Seguem abertas as inscrições para o concurso público da Manaus Previdência (MANAUSPREV) no estado do Amazonas. O certame regido pelos editais n° 01 e 02/2015 destinam-se ao preenchimento de 57 vagas para diferentes cargos os cargos de Analista Previdenciário, Procurador Autárquico e Técnico Previdenciário, que exigem nível médio ou superior. Os aprovados receberão salários que oscilam entre R$ 4 mil e R$ 6 mil, pelo cumprimento de jornada de trabalho de 40 horas por semana.

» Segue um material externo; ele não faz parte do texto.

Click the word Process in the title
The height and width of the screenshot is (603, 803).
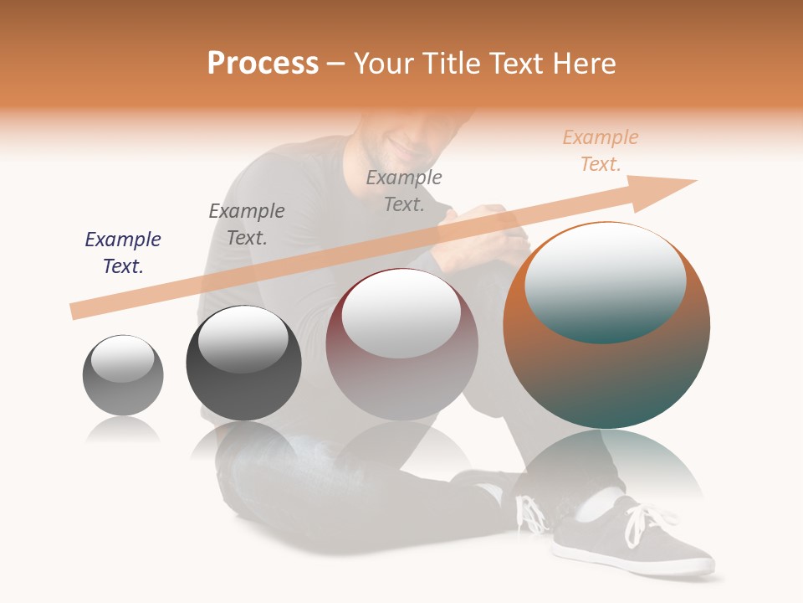[x=263, y=63]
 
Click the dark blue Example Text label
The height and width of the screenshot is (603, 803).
[x=123, y=253]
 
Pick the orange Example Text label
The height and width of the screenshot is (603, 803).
[x=600, y=151]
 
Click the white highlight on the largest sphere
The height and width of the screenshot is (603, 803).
[x=605, y=281]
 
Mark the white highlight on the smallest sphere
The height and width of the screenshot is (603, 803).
[x=122, y=358]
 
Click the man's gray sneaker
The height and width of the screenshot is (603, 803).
[x=636, y=536]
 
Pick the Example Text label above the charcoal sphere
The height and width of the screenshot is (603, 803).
[x=247, y=224]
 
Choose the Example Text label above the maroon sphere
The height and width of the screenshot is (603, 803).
[x=404, y=190]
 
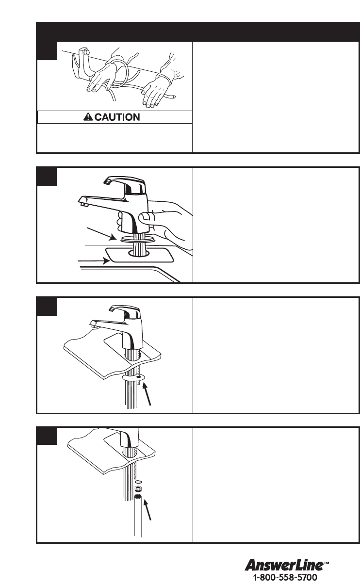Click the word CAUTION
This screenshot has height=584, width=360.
[x=117, y=117]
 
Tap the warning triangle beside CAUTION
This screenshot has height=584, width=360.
[x=88, y=117]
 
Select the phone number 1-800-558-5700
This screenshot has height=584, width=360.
[x=285, y=577]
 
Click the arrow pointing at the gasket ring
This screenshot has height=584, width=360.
[x=101, y=234]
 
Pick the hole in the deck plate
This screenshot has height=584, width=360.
[x=139, y=252]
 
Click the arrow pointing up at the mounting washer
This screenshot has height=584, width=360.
[x=147, y=393]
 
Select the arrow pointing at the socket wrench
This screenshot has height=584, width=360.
[x=147, y=509]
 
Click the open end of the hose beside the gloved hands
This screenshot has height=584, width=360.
[x=174, y=97]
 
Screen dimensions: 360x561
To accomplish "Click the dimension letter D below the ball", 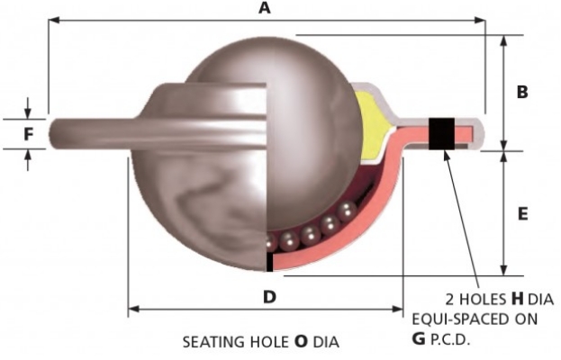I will [x=267, y=295].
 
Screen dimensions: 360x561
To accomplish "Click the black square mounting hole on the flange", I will [x=441, y=132].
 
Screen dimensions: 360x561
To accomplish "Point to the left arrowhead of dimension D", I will [x=132, y=309].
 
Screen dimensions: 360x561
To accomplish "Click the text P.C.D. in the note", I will [x=452, y=340].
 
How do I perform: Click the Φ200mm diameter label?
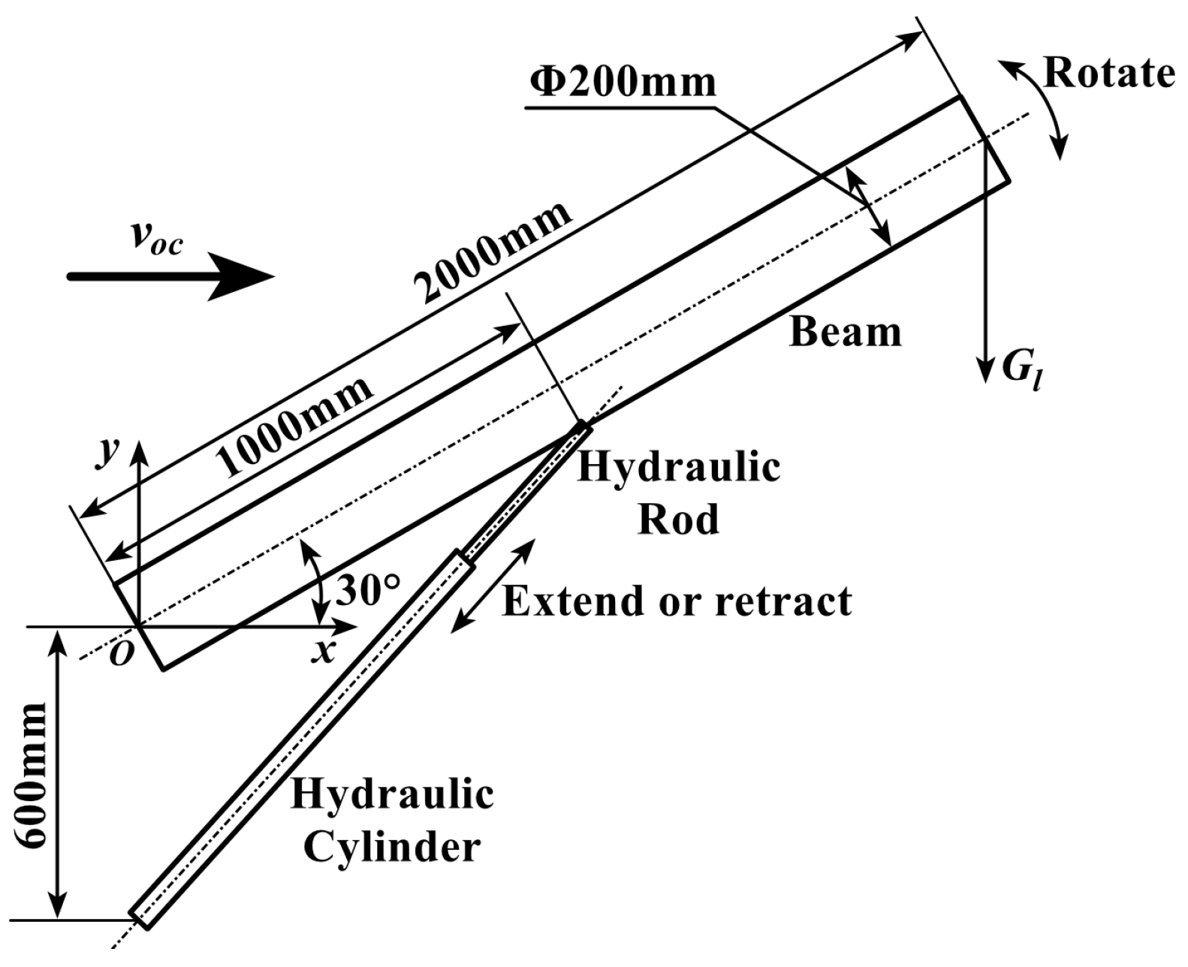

A realização do certame acontecerá sob a responsabilidade da Fundação Carlos Chagas. Das vagas oferecidas, 5% estão reservadas aos candidatos com deficiência. As vagas são assim distribuídas: 5 para Procurador Autárquico e 20 para Analista Previdenciário, sendo necessário o curso superior nas áreas de Arquivologia, Administração, Contabilidade, Ciências Atuariais, Economia, Serviço Social, Psicologia, e Tecnologia da Informação. As demais oportunidades são para o cargo de Técnico Previdenciário, que exige do candidato formação em nível médio.



Interessados podem se inscrever pela internet, preenchendo o formulário disponível no site da Fundação Carlos Chagas (www.concursosfcc.com.br), até as 14h do dia 13 de fevereiro de 2015. As taxas de participação devem ser pagas na rede bancária e estão fixadas em R$ 70,00 para o cargo de Técnico Previdenciário; R$ 100,00 para o cargo de Analista Previdenciário e R$ 120,00 para o cargo de Procurador Autárquico.

Os candidatos serão submetidos a prova objetiva de caráter eliminatório e classificatório. Ela está marcada para acontecer no dia 29 de março de 2015, na Cidade de Manaus/AM, em locais, salas e horários a serem informados oportunamente. Cabe aos candidatos verificarem essas informações e comparecerem ao local das provas com antecedência. O gabarito será divulgado na data prevista de 30 de março de 2015.

Segundo o edital, o certame será válido por dois anos, contados a partir da data de homologação dos resultados. Há a possibilidade de prorrogação por mais dois anos, se for necessário.